* _Raw data_
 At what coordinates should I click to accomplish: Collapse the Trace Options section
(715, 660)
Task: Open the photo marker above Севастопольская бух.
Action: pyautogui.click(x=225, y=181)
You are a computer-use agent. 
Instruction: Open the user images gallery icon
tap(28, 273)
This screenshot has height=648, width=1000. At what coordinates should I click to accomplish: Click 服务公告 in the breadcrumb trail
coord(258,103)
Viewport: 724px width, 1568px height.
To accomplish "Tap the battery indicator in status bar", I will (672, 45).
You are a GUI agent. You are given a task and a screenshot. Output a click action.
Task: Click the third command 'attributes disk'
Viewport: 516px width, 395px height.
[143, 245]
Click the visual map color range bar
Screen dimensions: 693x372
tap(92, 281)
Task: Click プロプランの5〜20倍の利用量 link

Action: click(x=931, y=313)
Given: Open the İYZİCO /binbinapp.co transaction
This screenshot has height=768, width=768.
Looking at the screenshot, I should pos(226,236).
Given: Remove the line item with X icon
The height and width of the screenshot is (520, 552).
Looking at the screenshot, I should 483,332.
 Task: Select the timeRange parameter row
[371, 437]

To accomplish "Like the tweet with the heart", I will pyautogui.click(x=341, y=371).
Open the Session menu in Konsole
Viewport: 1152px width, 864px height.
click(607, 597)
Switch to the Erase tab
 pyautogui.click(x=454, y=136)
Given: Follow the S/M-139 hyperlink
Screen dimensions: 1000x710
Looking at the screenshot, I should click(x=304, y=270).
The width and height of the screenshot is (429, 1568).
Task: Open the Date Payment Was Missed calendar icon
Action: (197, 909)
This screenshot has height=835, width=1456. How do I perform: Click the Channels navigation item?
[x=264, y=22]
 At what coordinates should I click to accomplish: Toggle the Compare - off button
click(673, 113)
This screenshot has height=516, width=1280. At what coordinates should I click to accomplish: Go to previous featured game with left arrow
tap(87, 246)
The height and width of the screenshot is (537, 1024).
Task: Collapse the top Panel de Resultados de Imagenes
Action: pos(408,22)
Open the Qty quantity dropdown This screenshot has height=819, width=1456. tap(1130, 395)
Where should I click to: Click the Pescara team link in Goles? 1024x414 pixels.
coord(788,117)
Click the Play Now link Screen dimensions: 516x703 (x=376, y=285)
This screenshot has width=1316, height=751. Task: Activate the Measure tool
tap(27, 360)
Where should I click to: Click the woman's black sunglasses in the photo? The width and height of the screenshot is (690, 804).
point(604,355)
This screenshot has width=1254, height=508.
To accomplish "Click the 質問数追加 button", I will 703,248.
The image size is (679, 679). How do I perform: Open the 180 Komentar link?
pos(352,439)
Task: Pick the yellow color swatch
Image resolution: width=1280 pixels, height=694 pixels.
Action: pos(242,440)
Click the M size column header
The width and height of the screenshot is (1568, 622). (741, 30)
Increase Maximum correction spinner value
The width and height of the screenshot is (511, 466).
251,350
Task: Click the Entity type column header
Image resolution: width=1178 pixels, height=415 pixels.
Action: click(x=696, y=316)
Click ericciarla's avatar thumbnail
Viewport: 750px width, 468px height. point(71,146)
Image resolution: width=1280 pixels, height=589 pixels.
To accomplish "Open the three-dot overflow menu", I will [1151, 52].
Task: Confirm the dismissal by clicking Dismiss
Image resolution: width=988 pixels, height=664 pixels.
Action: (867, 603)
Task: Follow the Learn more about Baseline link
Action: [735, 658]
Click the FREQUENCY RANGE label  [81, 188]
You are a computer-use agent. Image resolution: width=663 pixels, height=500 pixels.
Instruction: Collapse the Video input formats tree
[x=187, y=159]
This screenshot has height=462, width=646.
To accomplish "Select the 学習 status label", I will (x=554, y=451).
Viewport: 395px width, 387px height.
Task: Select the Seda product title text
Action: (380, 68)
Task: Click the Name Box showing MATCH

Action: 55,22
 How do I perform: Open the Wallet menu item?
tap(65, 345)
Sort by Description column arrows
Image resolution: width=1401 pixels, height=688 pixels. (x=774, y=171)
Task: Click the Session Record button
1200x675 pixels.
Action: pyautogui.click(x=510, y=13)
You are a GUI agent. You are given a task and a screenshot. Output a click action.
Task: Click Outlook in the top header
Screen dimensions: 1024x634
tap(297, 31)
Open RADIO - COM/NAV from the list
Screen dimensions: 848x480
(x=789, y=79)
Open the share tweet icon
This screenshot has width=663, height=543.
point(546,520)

* _What to produce_
Find how many lines in the material above contain "computer", and answer with that number only.

* _Response to this task_
2